How to Design a Life Around Interest

Align Your Profession with Your Interest

This is the first and most important step. Not "find a job you enjoy" — that's a banal piece of advice. It's this: identify what your brain naturally tracks. What do you focus on without effort? What do you read when you have nothing to do? What do you think about in the shower?

And then build an economic model around it. Not because it's comfortable — because it's necessary. Because your brain will not invest attention in anything else.

Hack the Boring Tasks

Some things you have to do even though they don't interest you. Invoices. Emails. Cleaning. The trick isn't "forcing yourself" — it's connecting the boring task to an interesting system. Do your accounting in new software. Answer emails as a game — how many can you knock out in ten minutes? Clean while listening to a podcast that fascinates you.

You're not hacking the system. You're translating the task into a language your brain understands.

Stop Comparing Yourself to Polytropes

Your neurotypical colleague handles twenty tasks adequately. You handle one task extraordinarily and nineteen poorly. In a system that measures averages, you lose. In a system that measures peaks, you win.

Stop measuring averages. Measure peaks.


Conclusion — A Deficit That Doesn't Exist

At the beginning I said: you were diagnosed with attention deficit.

Now you know the deficit doesn't exist. What exists is a different economy of attention — an economy driven by interest, intensity, and potential. An economy that doesn't reward evenness, but depth. An economy that in a boring world looks like a disorder and in an interesting world looks like a superpower.

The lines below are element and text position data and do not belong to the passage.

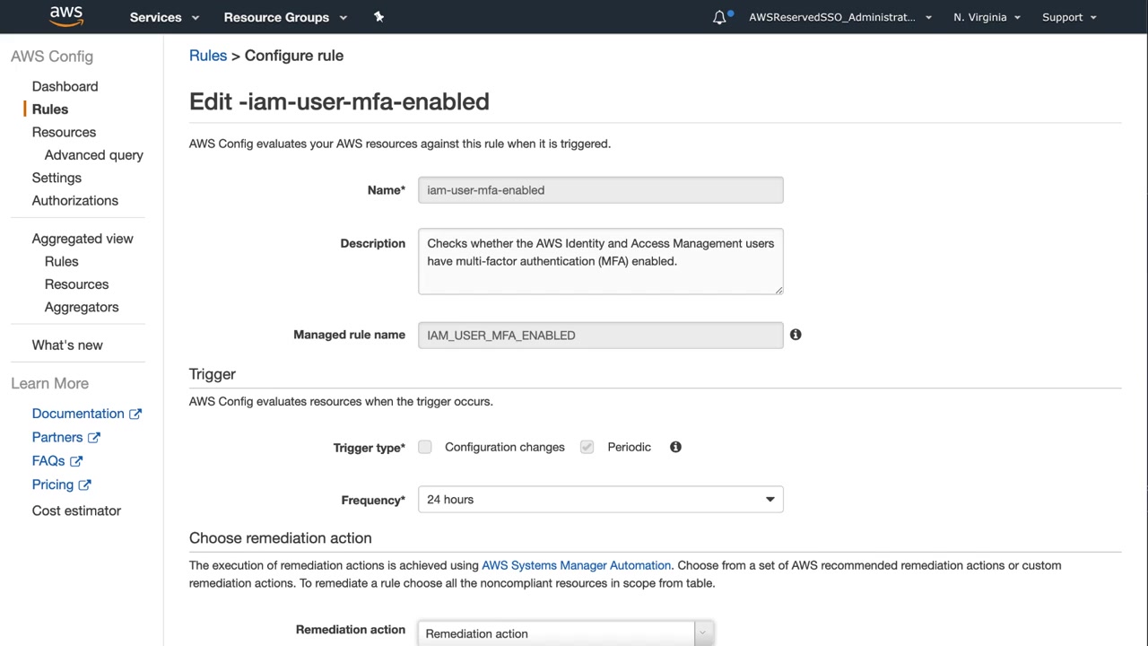Open the notifications bell icon
This screenshot has height=646, width=1148.
tap(719, 17)
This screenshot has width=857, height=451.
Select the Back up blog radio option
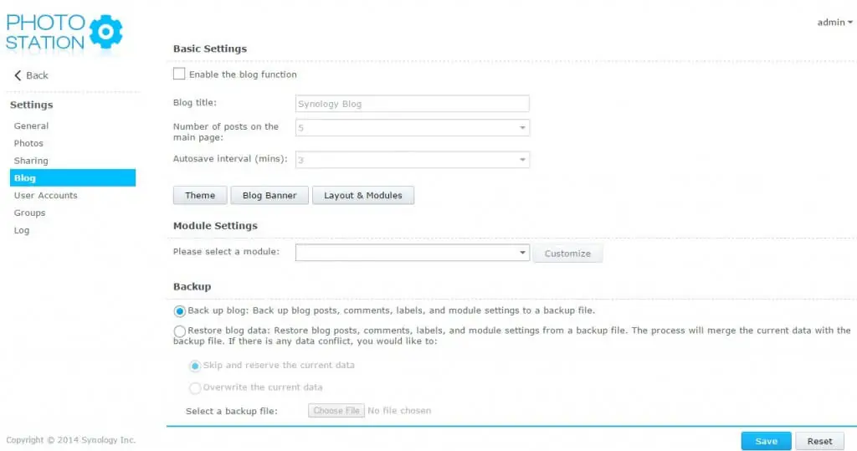pos(180,310)
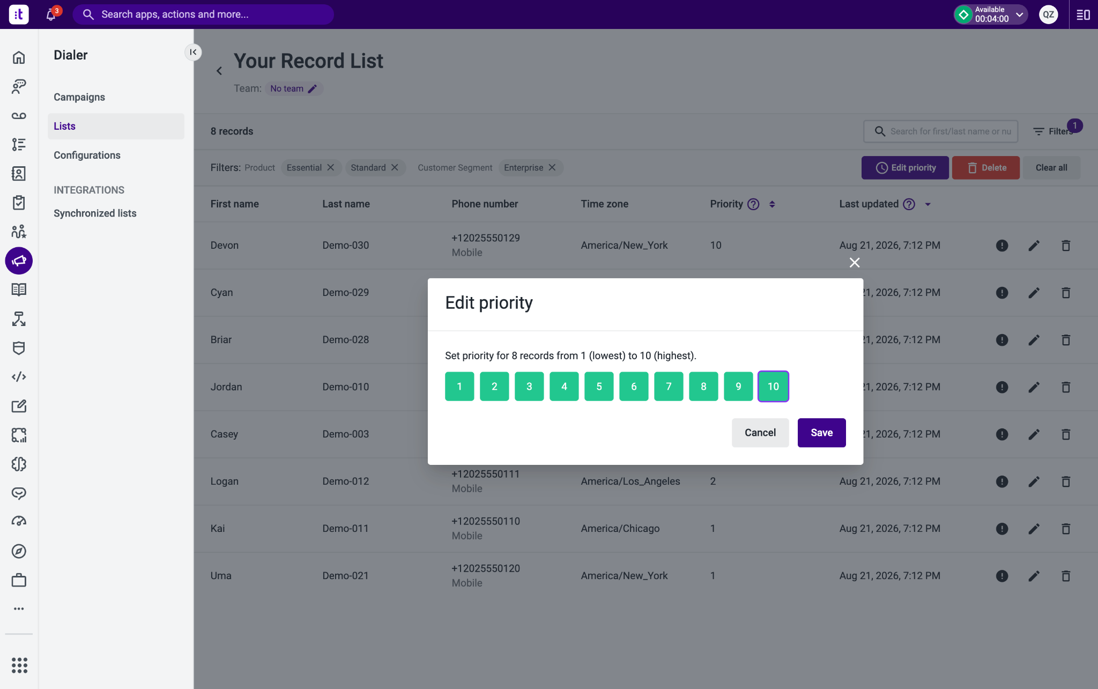Open Campaigns in Dialer menu
Viewport: 1098px width, 689px height.
pyautogui.click(x=79, y=97)
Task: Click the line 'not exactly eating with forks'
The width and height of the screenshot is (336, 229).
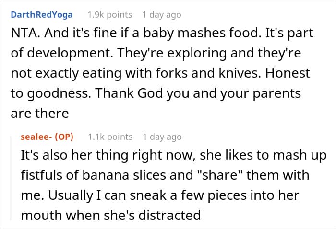Action: [160, 73]
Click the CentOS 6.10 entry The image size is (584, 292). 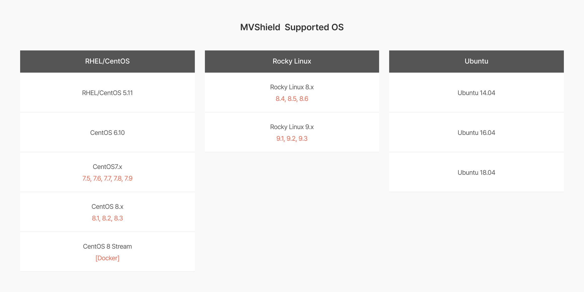pyautogui.click(x=107, y=133)
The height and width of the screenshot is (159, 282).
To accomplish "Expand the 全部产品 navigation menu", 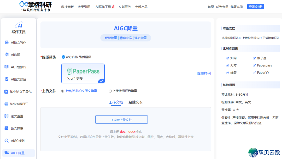I will point(141,7).
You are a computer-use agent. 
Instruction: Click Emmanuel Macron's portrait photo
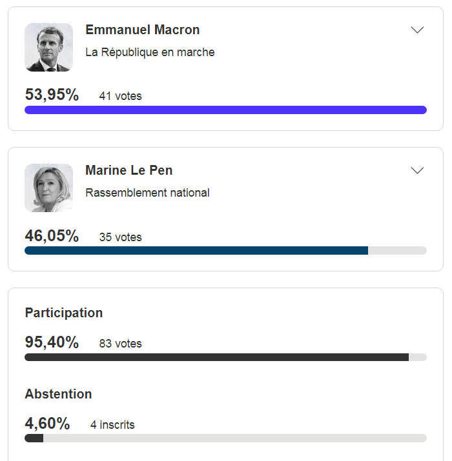point(48,47)
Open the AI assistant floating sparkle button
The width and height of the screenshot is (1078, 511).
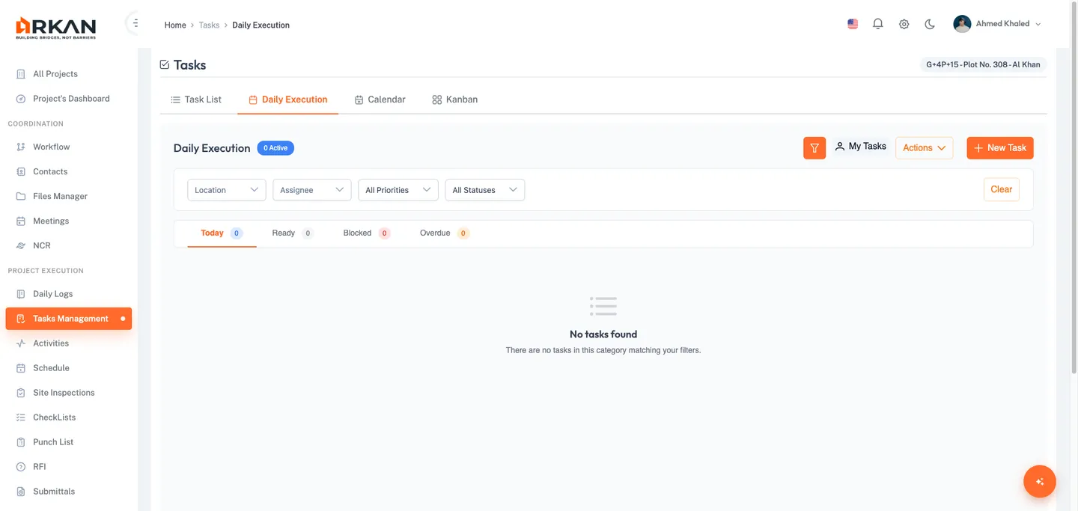(1039, 482)
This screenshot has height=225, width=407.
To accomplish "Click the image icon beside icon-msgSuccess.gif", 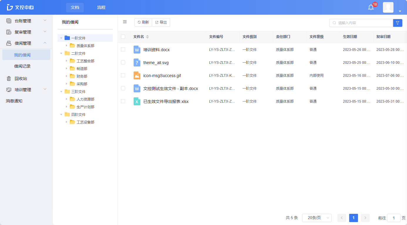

The child who can name three hundred Pokémon but can't learn the multiplication table doesn't have an attention deficit.

They have attention that chooses.

And here's the final thing: your attention is right. It chooses what is valuable, stimulating, and alive for your brain. And if your entire life the world around you rejected this choice as a "disorder" — then the fault wasn't in your attention.

The fault was in what they were offering you.